Format the lines below as a JSON list of strings, one string per line, skipping blank lines and leaving out the pictures.
++++ Materials provided
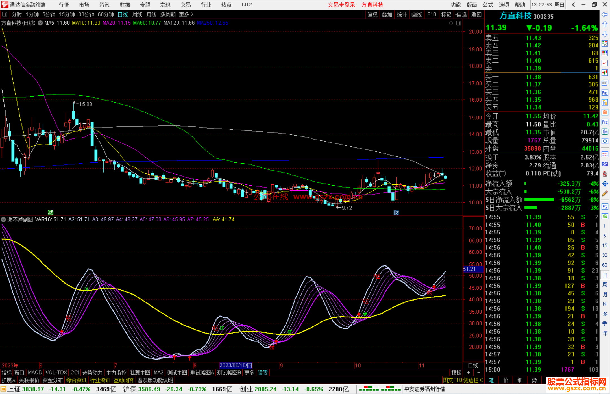Click the four-way move arrows icon

tap(605, 184)
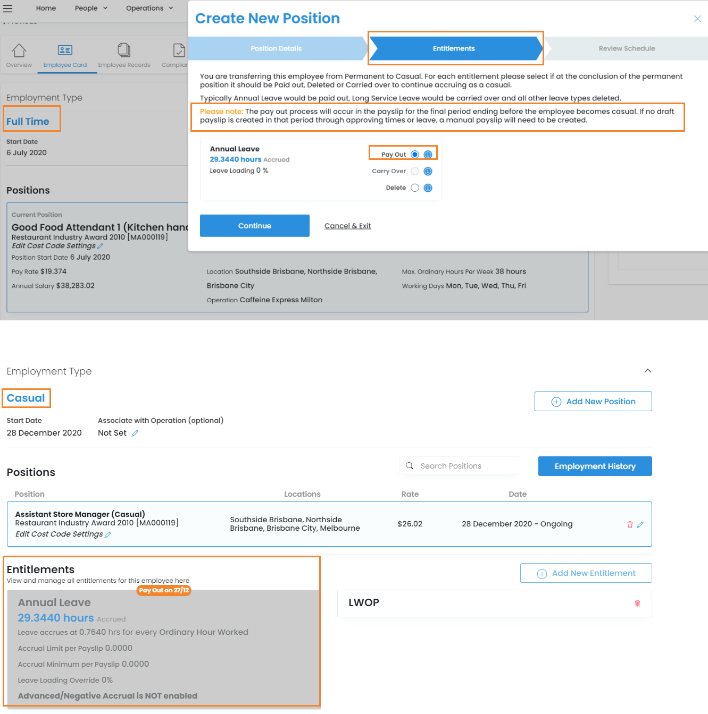This screenshot has height=714, width=708.
Task: Open the hamburger navigation menu
Action: pos(7,8)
++++++++
The response:
[
  "Click the four-way move arrows icon",
  "tap(605, 184)",
  "This screenshot has height=714, width=708.",
  "Task: Open the hamburger navigation menu",
  "Action: pos(7,8)"
]